World J Stem Cells. Nov 26, 2019; 11(11): 982-989
Published online Nov 26, 2019. doi: 10.4252/wjsc.v11.i11.982
Monitoring maturation of neural stem cell grafts within a host microenvironment
Olga Kopach
Olga Kopach, Department of Clinical and Experimental Epilepsy, Queen Square Institute of Neurology, University College London, London WC1 N3BG, United Kingdom
Author contributions: Kopach O analyzed the literature, designed the outline and wrote the paper, prepared the figure.
Conflict-of-interest statement: There is no conflict of interest to disclose.
Open-Access: This article is an open-access article which was selected by an in-house editor and fully peer-reviewed by external reviewers. It is distributed in accordance with the Creative Commons Attribution Non Commercial (CC BY-NC 4.0) license, which permits others to distribute, remix, adapt, build upon this work non-commercially, and license their derivative works on different terms, provided the original work is properly cited and the use is non-commercial. See:
Corresponding author: Olga Kopach, PhD, Department of Clinical and Experimental Epilepsy, Queen Square Institute of Neurology, University College London, Queen Square House, London WC1N3BG, United Kingdom.
Telephone: +44-20-3448447
Received: March 23, 2019
Peer-review started: March 26, 2019
First decision: August 1, 2019
Revised: September 8, 2019
Accepted: October 1, 2019
Article in press: October 1, 2019
Published online: November 26, 2019

Neural stem cells (NSC) act as a versatile tool for neuronal cell replacement strategies to treat neurodegenerative disorders in which functional neurorestorative mechanisms are limited. While the beneficial effects of such cell-based therapy have already been documented in terms of neurodegeneration of various origins, a neurophysiological basis for improvement in the recovery of neurological function is still not completely understood. This overview briefly describes the cumulative evidence from electrophysiological studies of NSC-derived neurons, aimed at establishing the maturation of differentiated neurons within a host microenvironment, and their integration into the host circuits, with a particular focus on the neurogenesis of NSC grafts within the post-ischemic milieu. Overwhelming evidence demonstrates that the host microenvironment largely regulates the lineage of NSC grafts. This regulatory role, as yet underestimated, raises possibilities for the favoured maturation of a subset of neural phenotypes in order to gain timely remodelling of the impaired brain tissue and amplify the therapeutic effects of NSC-based therapy for recovery of neurological function.
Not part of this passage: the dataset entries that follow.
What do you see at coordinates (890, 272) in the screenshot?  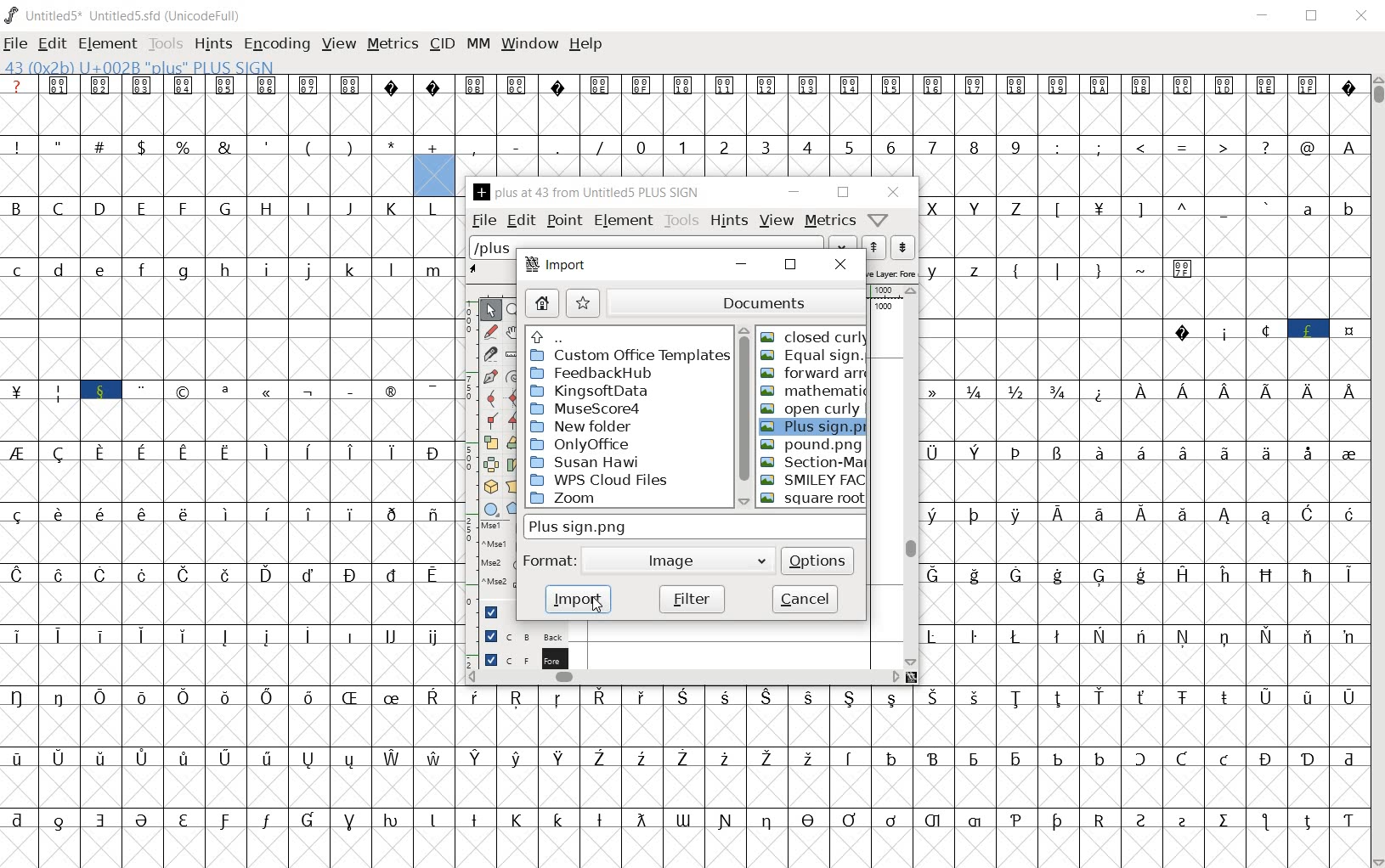 I see `active layer` at bounding box center [890, 272].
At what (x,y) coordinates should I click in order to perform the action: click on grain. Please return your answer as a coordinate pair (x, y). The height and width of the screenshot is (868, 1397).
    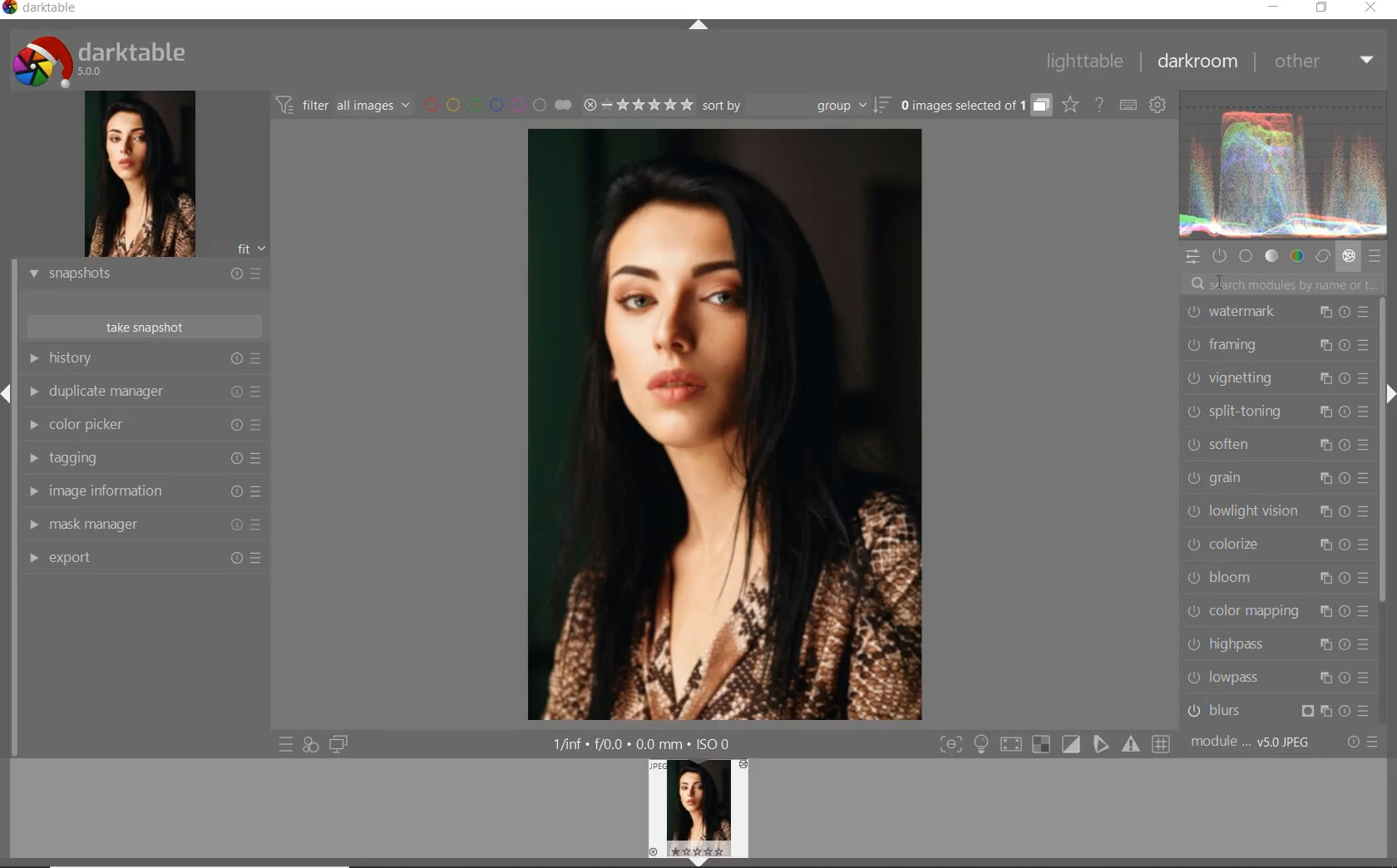
    Looking at the image, I should click on (1275, 479).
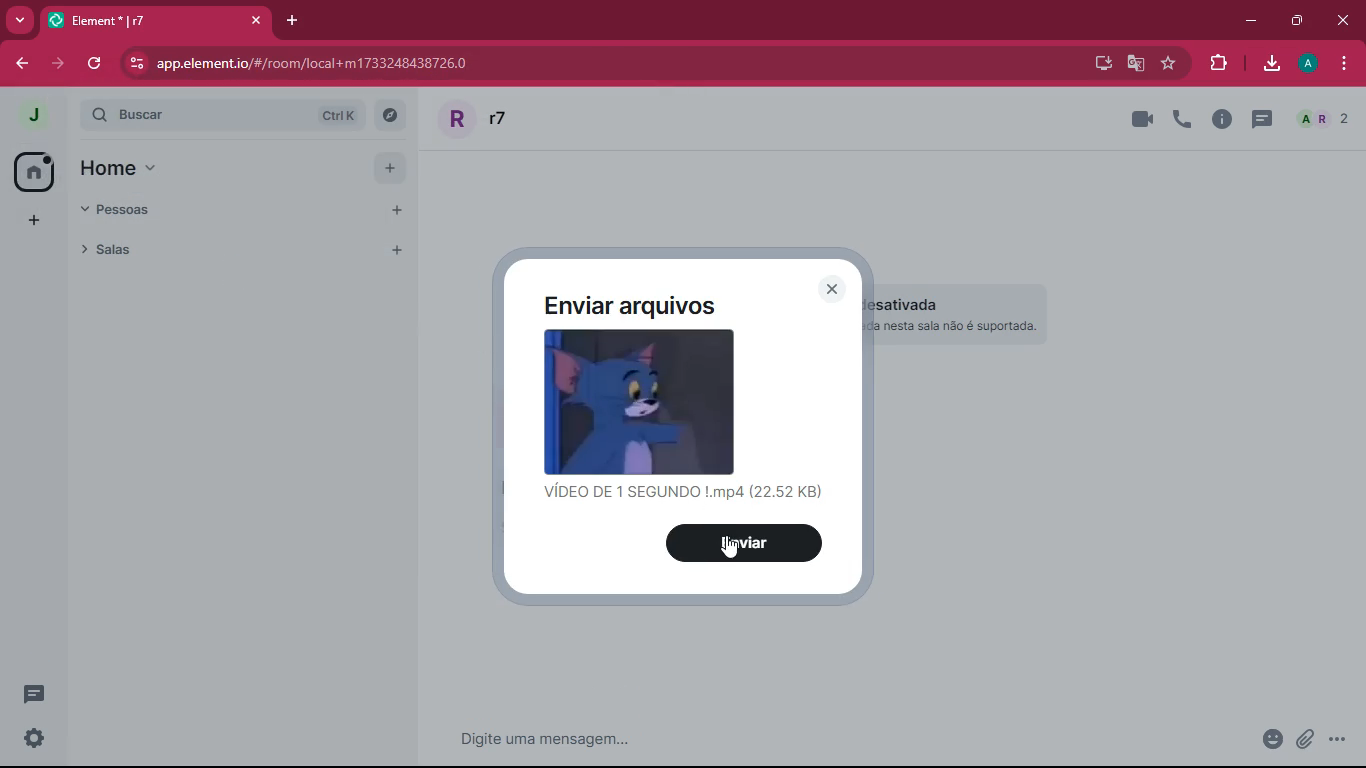 This screenshot has width=1366, height=768. Describe the element at coordinates (1272, 65) in the screenshot. I see `download` at that location.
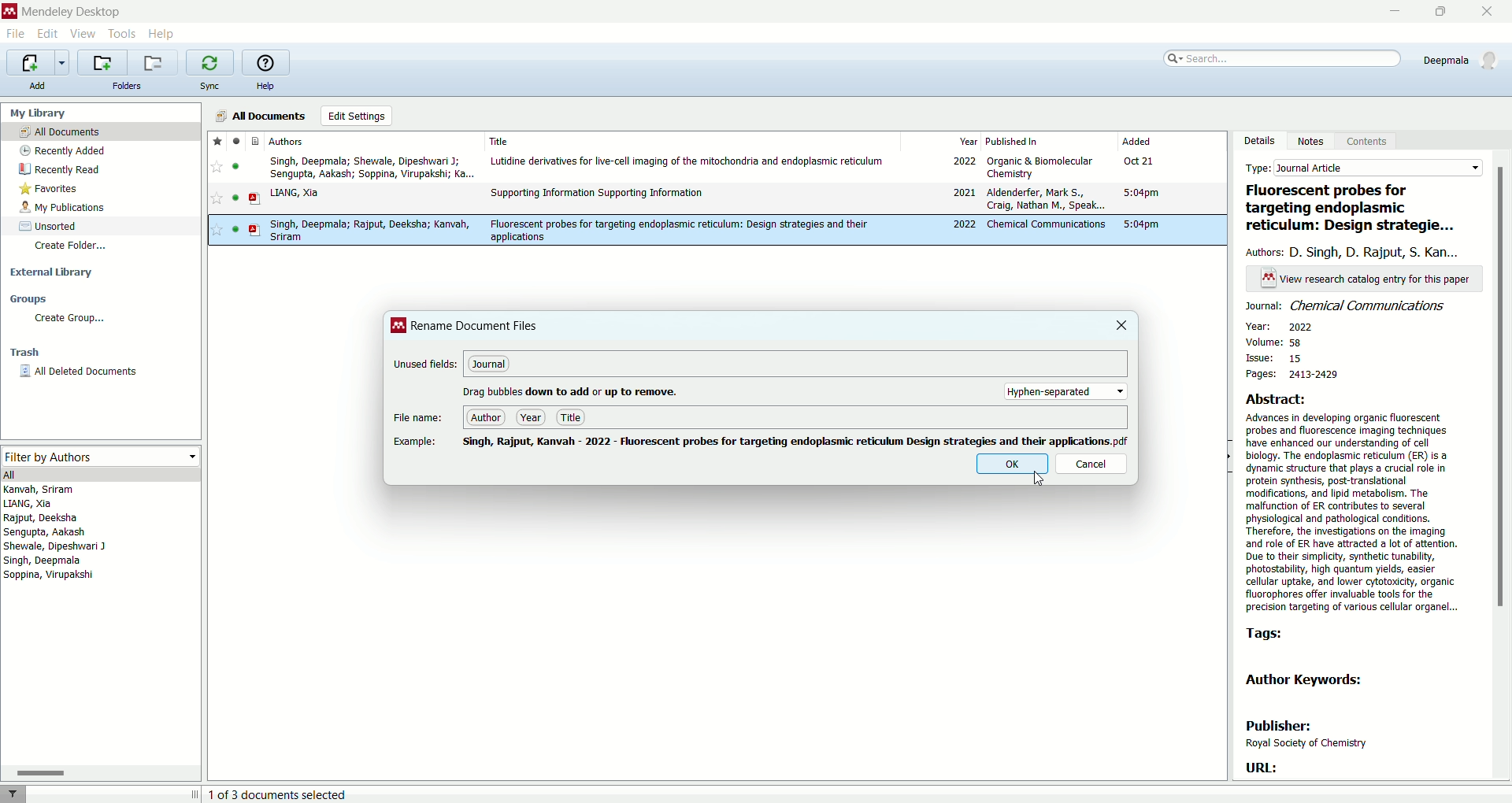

Keywords: Neural stem cells, Embryonic progenitors, Neurogenesis, Maturation of neurophysiological properties, Integration into network, Neural stem cell therapy, Neurodegeneration, Ischemic injury

Core tip: Electrophysiology combined with post-hoc immunohistochemistry was utilized for monitoring the maturation of neural stem cell (NSC)-derived hippocampal neurons within a host tissue, aimed at establishing the neurogenesis of NSC grafts between physiological and post-ischemic endogenous milieus. Understanding the timing maturation of the neurophysiological properties of differentiated neurons within the microenvironment of a host brain tissue will provide an assessment of the effects of cell-based therapy with regard to neurodegenerative disorders of varied aetiology.